The same could be said of teachers. The measurements with which the education system is so preoccupied are not the ones that give individuals satisfaction. That contentment comes from inching forward a child’s understanding, that slow but steady build-up of knowledge and skills that will help them to flourish as human beings.

This is what brings both the joy and the pain. An investment in the whole child and not just in their learning is what allows the job description to become more elastic than the waistband on a pair of pregnancy pants.

And while government (and society) expects teachers to deal with more and more, it ironically appears to trust them less and less by piling on more accountability and measuring what they do instead of helping them to do it. (It is sad that so far the institution the government set up to represent teachers professionally is “chartered”, much like the professions that count and measure - such as accountancy, surveying. One hopes that in future it will become “royal”, a la the medical professions with which it purportedly shares a desire for evidence-based practice.)

This lack of trust, this micromanagement and control over teachers’ professional lives is thoroughly undermining and there is plenty of research that shows how a low personal autonomy correlates to higher levels of stress and increased turnover of staff.

Stress test

But the stress appears to be reaching new levels. Initial results of a survey of secondary and FE teachers by Leeds Beckett University shows that 56 per cent said they suffered from poor mental health and 76 per cent believed that this poor mental health had a detrimental effect on the progress of their students.

And now it’s taken another twist. Researchers say that this stress is not contained among teachers. Instead, they say, it can be passed on to pupils and “moves around the classroom like a contagion”.

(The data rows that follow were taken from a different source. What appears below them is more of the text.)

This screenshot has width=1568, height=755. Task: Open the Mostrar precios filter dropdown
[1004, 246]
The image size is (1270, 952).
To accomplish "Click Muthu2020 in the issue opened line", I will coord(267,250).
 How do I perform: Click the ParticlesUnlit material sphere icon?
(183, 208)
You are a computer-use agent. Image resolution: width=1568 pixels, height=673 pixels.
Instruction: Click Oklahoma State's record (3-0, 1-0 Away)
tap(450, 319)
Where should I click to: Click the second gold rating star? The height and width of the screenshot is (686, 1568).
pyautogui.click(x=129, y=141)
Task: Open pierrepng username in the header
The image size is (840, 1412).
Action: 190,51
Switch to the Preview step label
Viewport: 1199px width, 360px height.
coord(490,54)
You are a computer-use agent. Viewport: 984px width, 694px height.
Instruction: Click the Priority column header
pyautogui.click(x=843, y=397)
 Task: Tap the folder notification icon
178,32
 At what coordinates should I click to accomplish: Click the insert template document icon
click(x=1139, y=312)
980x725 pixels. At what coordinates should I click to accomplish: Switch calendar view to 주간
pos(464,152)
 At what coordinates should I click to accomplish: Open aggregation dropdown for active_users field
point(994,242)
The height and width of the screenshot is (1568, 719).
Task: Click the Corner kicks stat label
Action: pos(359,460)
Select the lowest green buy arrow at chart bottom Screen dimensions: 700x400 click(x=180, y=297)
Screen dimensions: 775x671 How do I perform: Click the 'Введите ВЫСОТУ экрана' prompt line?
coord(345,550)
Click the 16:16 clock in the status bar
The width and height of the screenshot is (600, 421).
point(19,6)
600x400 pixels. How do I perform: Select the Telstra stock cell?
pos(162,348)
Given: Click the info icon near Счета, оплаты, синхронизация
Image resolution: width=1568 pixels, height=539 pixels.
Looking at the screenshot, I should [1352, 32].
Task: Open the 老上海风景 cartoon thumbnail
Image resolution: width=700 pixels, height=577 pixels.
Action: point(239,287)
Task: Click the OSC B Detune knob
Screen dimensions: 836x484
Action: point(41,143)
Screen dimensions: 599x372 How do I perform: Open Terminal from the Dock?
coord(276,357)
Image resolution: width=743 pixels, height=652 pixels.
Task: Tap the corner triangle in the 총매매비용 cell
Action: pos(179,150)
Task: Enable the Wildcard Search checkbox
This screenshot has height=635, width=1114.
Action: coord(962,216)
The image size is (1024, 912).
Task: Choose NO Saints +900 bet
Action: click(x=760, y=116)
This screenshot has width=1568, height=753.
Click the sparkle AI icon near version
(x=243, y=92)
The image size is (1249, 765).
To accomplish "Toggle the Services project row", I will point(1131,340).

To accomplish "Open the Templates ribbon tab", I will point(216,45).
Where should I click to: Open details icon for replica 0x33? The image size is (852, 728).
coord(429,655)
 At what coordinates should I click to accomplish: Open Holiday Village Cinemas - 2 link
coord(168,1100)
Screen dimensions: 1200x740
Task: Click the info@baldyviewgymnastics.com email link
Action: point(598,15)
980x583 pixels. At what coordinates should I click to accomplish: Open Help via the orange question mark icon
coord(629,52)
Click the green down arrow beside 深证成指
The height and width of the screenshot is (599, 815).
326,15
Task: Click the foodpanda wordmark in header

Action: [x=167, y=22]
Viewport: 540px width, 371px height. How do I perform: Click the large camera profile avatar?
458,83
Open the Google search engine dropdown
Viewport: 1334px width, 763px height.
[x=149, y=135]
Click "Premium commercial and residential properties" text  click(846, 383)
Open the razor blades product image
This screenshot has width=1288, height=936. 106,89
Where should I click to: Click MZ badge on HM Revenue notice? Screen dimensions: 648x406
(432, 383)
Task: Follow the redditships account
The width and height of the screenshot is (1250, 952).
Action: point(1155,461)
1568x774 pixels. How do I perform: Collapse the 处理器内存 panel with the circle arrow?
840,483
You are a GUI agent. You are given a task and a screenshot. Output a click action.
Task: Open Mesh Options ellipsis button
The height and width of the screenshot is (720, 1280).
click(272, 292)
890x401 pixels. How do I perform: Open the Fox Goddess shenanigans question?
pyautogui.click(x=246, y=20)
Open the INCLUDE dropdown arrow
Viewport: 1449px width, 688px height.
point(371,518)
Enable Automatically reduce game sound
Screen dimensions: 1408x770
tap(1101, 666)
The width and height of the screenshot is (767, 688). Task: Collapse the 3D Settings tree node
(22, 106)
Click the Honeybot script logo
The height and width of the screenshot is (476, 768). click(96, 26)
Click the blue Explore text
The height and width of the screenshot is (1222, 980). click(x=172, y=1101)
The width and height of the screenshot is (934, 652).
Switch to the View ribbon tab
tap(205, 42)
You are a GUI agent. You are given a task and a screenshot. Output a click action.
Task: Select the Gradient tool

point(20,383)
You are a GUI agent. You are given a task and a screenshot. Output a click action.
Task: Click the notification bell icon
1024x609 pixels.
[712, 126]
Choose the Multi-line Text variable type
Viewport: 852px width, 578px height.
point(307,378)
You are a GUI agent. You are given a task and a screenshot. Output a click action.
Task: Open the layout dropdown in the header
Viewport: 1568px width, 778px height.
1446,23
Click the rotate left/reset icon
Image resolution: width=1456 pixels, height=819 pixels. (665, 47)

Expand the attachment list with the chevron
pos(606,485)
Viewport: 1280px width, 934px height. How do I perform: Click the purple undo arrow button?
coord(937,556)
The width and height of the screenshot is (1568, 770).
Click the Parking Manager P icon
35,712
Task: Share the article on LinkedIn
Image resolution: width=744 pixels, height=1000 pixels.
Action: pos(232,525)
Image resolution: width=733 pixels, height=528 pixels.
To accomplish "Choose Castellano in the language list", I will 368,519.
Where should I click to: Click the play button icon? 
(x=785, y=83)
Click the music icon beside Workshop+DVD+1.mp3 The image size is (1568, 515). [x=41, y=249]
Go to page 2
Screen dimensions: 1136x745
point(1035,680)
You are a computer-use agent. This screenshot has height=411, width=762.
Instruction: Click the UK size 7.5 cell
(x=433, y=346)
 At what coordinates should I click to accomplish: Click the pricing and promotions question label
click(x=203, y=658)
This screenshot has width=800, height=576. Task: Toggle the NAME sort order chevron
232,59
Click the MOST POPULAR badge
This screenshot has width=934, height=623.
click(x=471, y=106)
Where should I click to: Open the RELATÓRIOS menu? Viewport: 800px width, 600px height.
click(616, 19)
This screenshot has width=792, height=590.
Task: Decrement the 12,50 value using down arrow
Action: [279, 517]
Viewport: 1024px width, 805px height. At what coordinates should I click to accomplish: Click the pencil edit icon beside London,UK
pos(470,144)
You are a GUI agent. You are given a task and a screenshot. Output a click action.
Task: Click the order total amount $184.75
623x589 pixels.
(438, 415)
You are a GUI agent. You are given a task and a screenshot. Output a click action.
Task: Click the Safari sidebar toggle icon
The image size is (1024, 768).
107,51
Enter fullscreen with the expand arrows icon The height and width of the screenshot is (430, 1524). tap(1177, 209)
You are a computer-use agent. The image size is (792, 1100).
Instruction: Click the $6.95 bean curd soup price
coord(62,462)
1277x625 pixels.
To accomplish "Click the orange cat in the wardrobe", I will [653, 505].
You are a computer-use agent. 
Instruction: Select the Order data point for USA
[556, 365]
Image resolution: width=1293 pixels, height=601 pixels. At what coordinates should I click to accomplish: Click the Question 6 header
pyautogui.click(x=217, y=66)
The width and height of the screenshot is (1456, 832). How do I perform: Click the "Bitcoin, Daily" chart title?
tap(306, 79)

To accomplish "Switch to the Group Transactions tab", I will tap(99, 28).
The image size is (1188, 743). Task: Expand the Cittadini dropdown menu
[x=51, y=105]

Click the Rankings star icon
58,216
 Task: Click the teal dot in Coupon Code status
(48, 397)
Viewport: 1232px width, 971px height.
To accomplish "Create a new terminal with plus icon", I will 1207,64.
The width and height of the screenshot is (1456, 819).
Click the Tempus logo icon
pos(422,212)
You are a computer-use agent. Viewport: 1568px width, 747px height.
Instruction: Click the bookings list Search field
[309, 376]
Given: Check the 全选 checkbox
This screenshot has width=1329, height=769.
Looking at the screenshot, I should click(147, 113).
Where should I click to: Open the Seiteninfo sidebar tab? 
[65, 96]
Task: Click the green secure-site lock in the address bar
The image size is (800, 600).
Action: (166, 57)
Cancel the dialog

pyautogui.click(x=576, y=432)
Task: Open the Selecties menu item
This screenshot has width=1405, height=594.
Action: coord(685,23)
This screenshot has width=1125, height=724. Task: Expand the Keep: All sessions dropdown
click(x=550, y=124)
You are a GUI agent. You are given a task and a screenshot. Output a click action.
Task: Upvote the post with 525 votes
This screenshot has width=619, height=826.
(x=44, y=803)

Often, we talk about teacher stress, workload, recruitment, retention, high-stakes accountability and poor pupil mental health as separate things. But they are all inextricably linked as part of a single big problem. None can be tackled in isolation. If we want to solve one, we will have to try to alleviate them all.

Unfortunately, the solution won’t be found in government. There, they are too busy going back to basics with cynical Tory vote-winners such as grammar schools and faith schools while scratching their heads and wondering where all the new teachers have gone - they can count them but they can’t seem to count on them.

Like Bannister, who used his medical knowledge to devise his training regime and to look at the mechanics of running, the solution may have to come from the sector itself. The NAHT headteachers’ union has made a good start with its commission that will suggest changes to the accountability framework (see bit.ly/NAHTcommission) and the Association of School and College Leaders will be addressing leader and teacher workload at its conference this weekend.

Similarly, it is to be hoped that the NEU, the fledgling classroom “superunion”, will be rather more focused on professional autonomy and self-efficacy than grandstanding and politicking.

If we don’t want new graduates to run a mile from teaching, we have to refocus on what’s important - the craft, the subject knowledge and the relationship with students - and then have faith in teachers to get on with it.